Brown Advisory International Value Select ETF (BAIV)
The Brown Advisory International Value Select ETF (BAIV) is an actively managed fund that invests in established large and mid-cap companies in developed markets outside the United States, emphasizing stocks that appear undervalued relative to their long-term earning power and competitive position.
Geographic reach and market exposure
BAIV focuses on companies domiciled and listed in the developed markets of Europe, Asia-Pacific, and other established economies, excluding the United States. This means the fund holds stocks on the London Stock Exchange, Deutsche Börse, Tokyo Stock Exchange, and other major global venues. The developed-market universe — which includes the UK, Germany, France, Japan, Australia, Canada, and others — contains many of the world’s oldest, largest, and most stable businesses. Banks, pharmaceutical companies, consumer-goods manufacturers, energy companies, and industrial firms from these regions form the core of the fund’s opportunity set.
By excluding the United States, BAIV offers a degree of geographic diversification that complements U.S.-focused portfolios. American investors and funds naturally home-bias toward U.S. stocks, so BAIV caters to those seeking broader global exposure. The developed-market focus (as opposed to emerging markets) tilts the portfolio toward lower volatility and more established business models, though this also means potentially slower nominal growth.

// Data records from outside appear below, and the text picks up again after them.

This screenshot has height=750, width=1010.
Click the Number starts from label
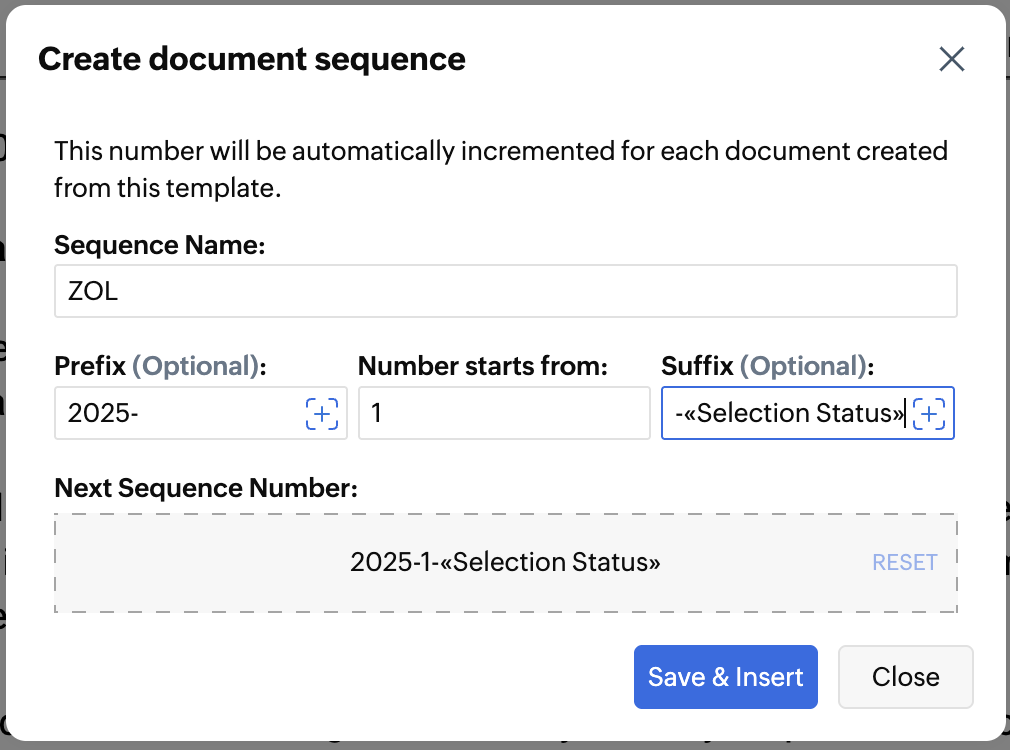pyautogui.click(x=483, y=367)
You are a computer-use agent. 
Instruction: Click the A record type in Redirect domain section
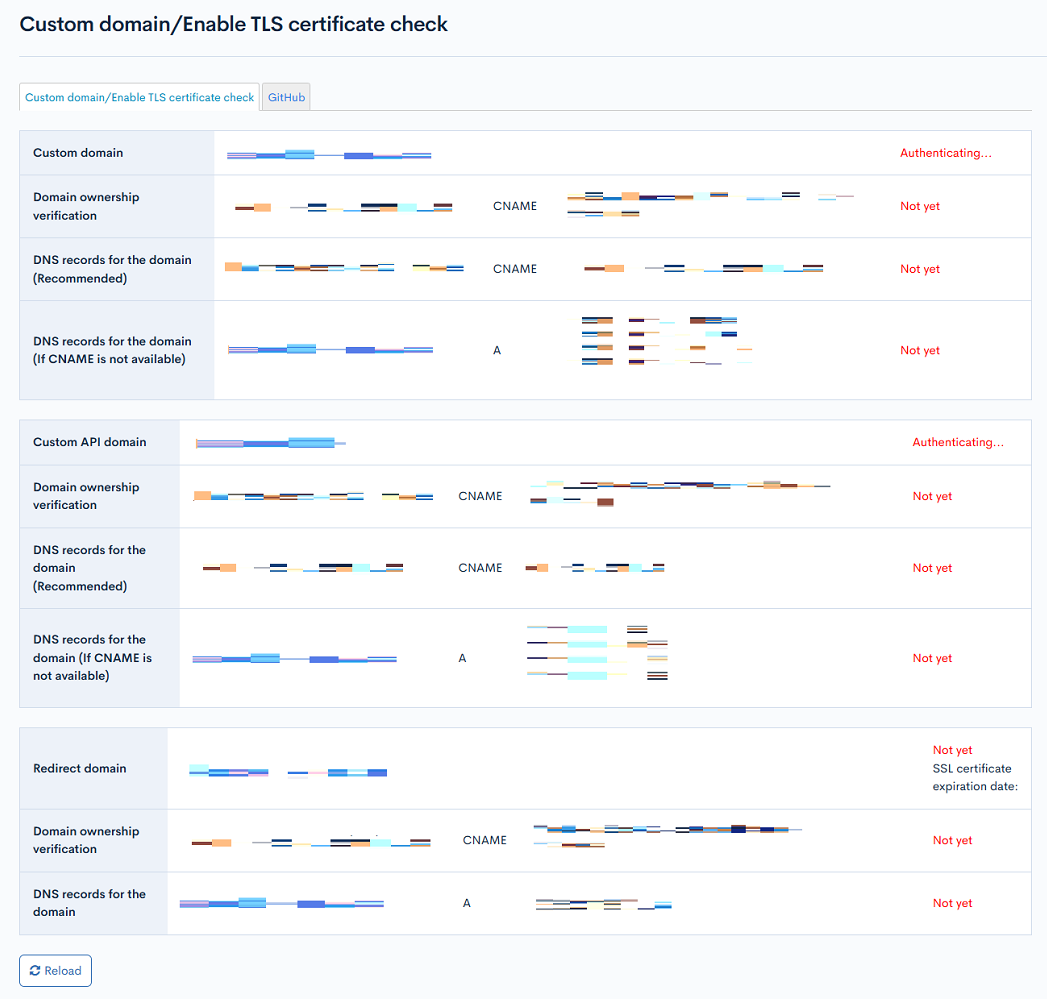click(x=466, y=903)
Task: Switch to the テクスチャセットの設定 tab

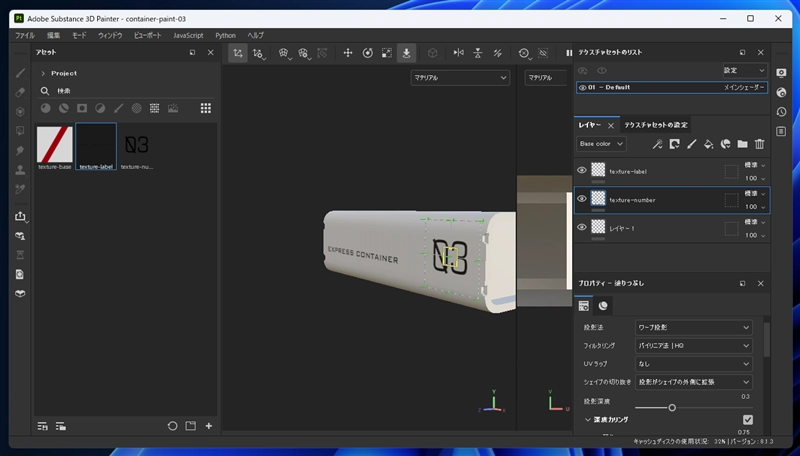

The value discipline and manager selection
BAIV’s managers employ a value discipline: they seek companies trading at low prices relative to fundamental metrics like earnings, book value, or cash flow, and where the team identifies durable competitive advantages or underestimated future profitability. Unlike a passive index that holds every large company in a region, BAIV’s active process involves judgment — evaluating management quality, the durability of competitive moats, balance-sheet strength, and whether the market’s pessimism about a company is justified or deserved.
During periods of value outperformance — when boring, cheap stocks and defensive sectors gain market favour — BAIV typically outperforms broad international indices. During growth-driven rallies when expensive technology and momentum stocks dominate returns, an international value fund often lags. This cyclical dynamic reflects the fundamental tension in value investing: waiting for a rebound requires patience, and that rebound may take years to materialize. Over a full market cycle, the fund’s success hinges on whether the team’s stock selection genuinely identifies mispriced opportunities before the market recognizes them.
Currency and valuation cycles
BAIV’s returns are influenced not only by the stock prices of its holdings but also by currency movements. Because the fund is unhedged, a weakening U.S. dollar enhances returns to U.S. investors (the foreign stocks’ prices translate into more dollars), while a strengthening dollar dampens returns. In periods of U.S. economic strength and rising dollar, BAIV faces a headwind even if the underlying stocks perform well. Conversely, during periods of dollar weakness or risk appetite for foreign assets, currency movements can boost performance substantially.
Valuations in international markets also cycle. After years of underperformance relative to U.S. stocks, international markets can experience sharp rallies as investors rotate capital. Conversely, after a period of international outperformance, the cycle often reverses. BAIV’s value discipline means the fund may benefit disproportionately from international mean reversion — a shift toward valuation normality — but it also means the fund will lag if global capital continues to concentrate in the most expensive markets (typically the U.S.).
Risks, costs, and research approach
BAIV carries equity market risk (it will fall sharply in broad global stock-market declines), as well as currency risk, geopolitical risk (regulatory changes, corporate governance issues, or political events in specific countries), and the risk of active-management underperformance. The expense ratio is higher than a passive international index fund, reflecting Brown Advisory’s active management and research process.
Prospective investors should review the fund’s holdings and top positions on Brown Advisory’s website to understand the geographic mix and sector allocations. Comparing BAIV’s rolling returns against a passive international equity index (such as the EAFE or MSCI World ex-USA) over 3-, 5-, and 10-year periods reveals whether the active approach has justified its fees. During bear markets, noting how BAIV’s drawdown compares to its benchmark clarifies the degree to which active management moderated losses. For investors seeking international diversification with a quality and value tilt, and with confidence in active management, BAIV serves as a complement to domestic equity exposure.